With a number of near-term event risks, geopolitical and economic, it's particularly important to ensure that our funds are well diversified. This includes diversification in our asset allocation decisions and across investment managers. Having defensive exposures such as maintaining some fixed income and quality-based investment styles are clearly helpful. So is having sources of active asset allocation, to remain nimble to such risks.

Finally, keeping the Funds liquid and up in the capital structure is also prudent.

And how is Mercer positioning its portfolios in response to Central Banks switching from QT to QE? 

Portfolio returns will be more varied as beta returns will display more volatility. This volatility will present challenges but also opportunities for fund managers to generate alpha, and we've seen a refocus on alpha generation across the industry.  

In terms of what we are doing in the Mercer portfolios, we are focusing on liquidity, changing asset class correlations and seeking out opportunistic exposures which may have been beaten down unfairly due to current market dynamics.  



What is the impact of Your Future, Your Super reforms on your investment strategies? Does it make portfolio design harder?

There is a lot of industry concern around YFYS regulations, however, a lot of the YFYS reforms are things that many of us were already doing, such as focusing on total return outcomes and measuring the contribution of our active investment processes. 

The YFYS reforms do provide some additional perspectives on how to measure active returns, and we've be taking those perspectives into consideration when we construct portfolios.

A complication of the YFYS reforms is how to best integrate ESG-related issues, as implicitly the reforms do not seem to be conducive to such considerations. Mercer has committed to net zero emissions by 2050, and the reforms at first glance do seem to make this commitment more difficult. We view climate change as a material long-term risk that should be considered in investing. Further, we view that investors increasingly expect their investment managers to consider climate change not just from an investment risk perspective, but also from an ethical perspective. As such, we're actively looking at ways to further integrate ESG considerations in our portfolios and will engage with the regulator where we view the YFYS reforms could be more conducive.  

Some super funds are combining passive investing with a few high alpha or niche strategies. Do you think this is the best way to build a solid portfolio under the YFYS framework?

Super funds should start with an understanding of the desired member outcomes from a return, risk and fee perspective. Once these objectives are clearly understood, it's our job to select the right combination of managers to best meet these objectives. In some instances, it may mean blending a high alpha strategy with a lower alpha or passive strategy, but this is not necessarily the right framework for all funds and all asset classes.

The key is to make sure we invest in the best managers at all times, that are complimentary and within our active risk and cost constraints. An important point about passive management is that it tends to only dilute active risk, and not diversify it, and as such doesn't improve the risk-adjusted outcome which is the main aim when blending managers.

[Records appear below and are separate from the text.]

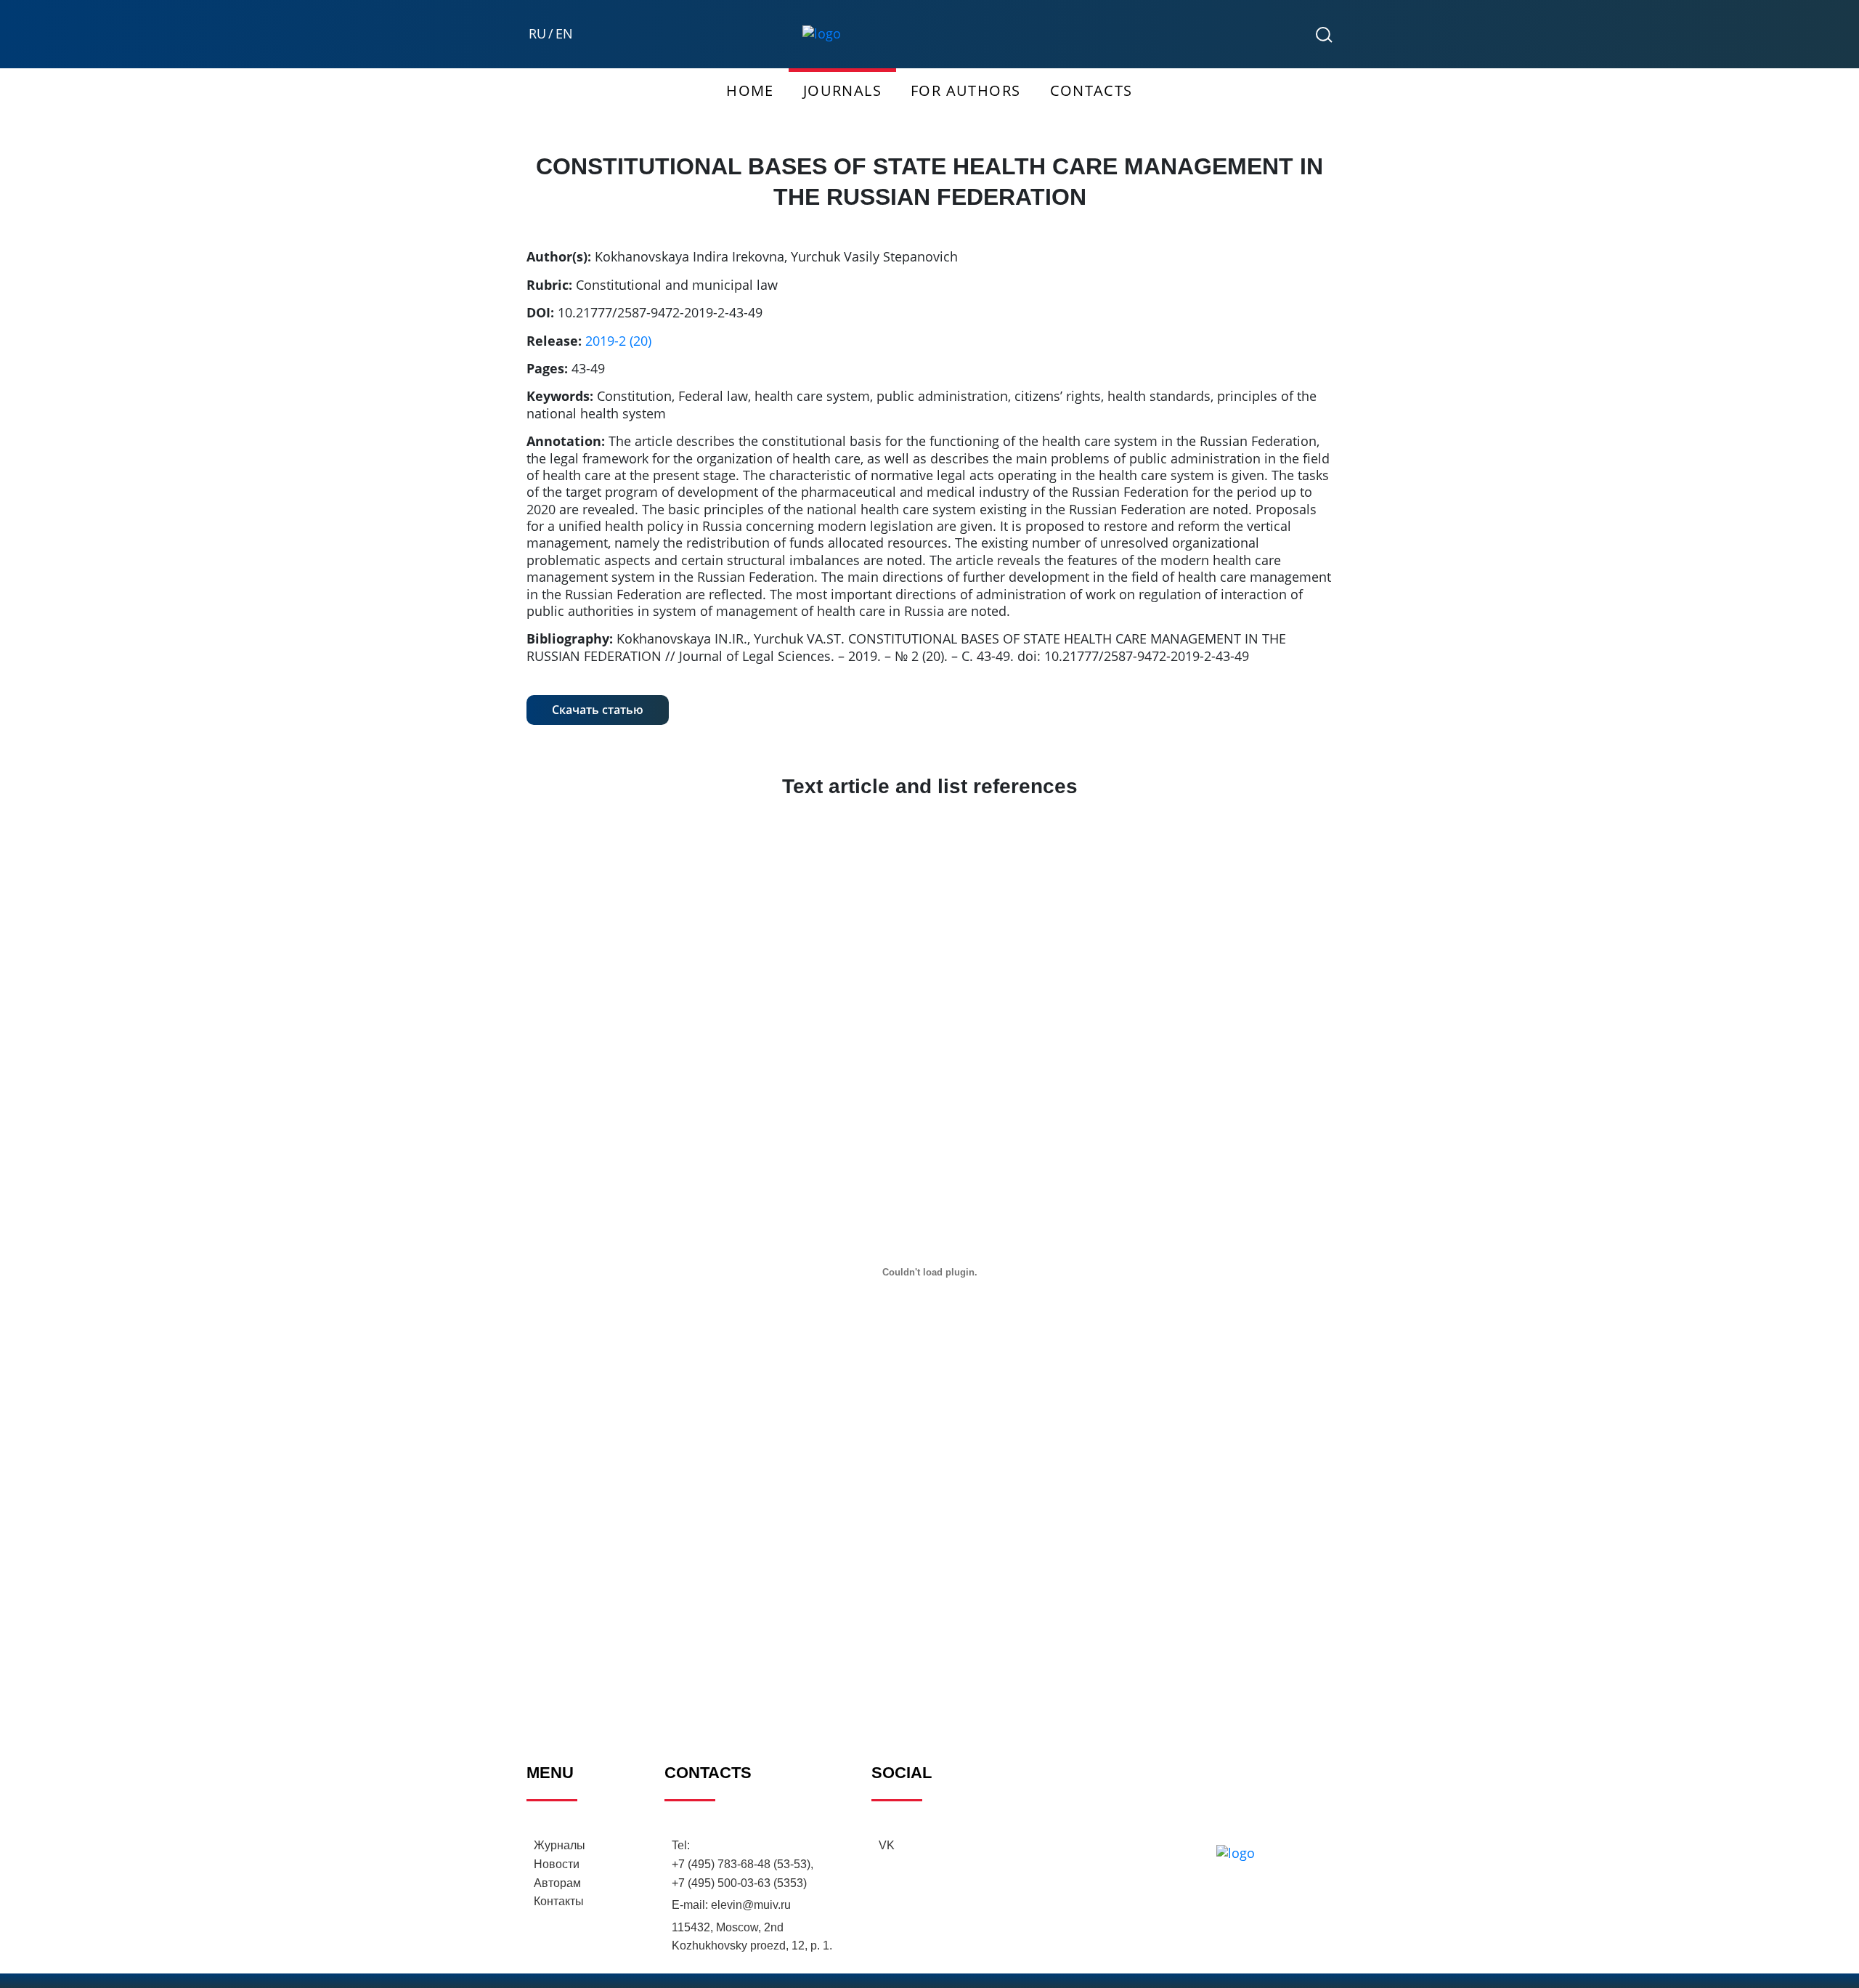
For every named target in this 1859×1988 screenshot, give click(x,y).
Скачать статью (597, 710)
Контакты (559, 1901)
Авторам (557, 1883)
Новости (556, 1864)
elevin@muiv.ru (751, 1905)
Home (750, 90)
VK (887, 1845)
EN (564, 33)
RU (537, 33)
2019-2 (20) (618, 340)
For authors (965, 90)
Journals (842, 90)
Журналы (559, 1845)
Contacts (1091, 90)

Where do you see the longer-term opportunities?

We continue to like real assets, particularly private debt and have reflected this in our SAA. Asia, and China in particular, remains an area of interest, although we acknowledge the geopolitical risks at play. With more volatile and less directional markets expected, we view active management will be more important. Seeking out new managers and ensuring we're always invested in the best managers globally and in a complimentary fashion, will become even more critical for long-term success.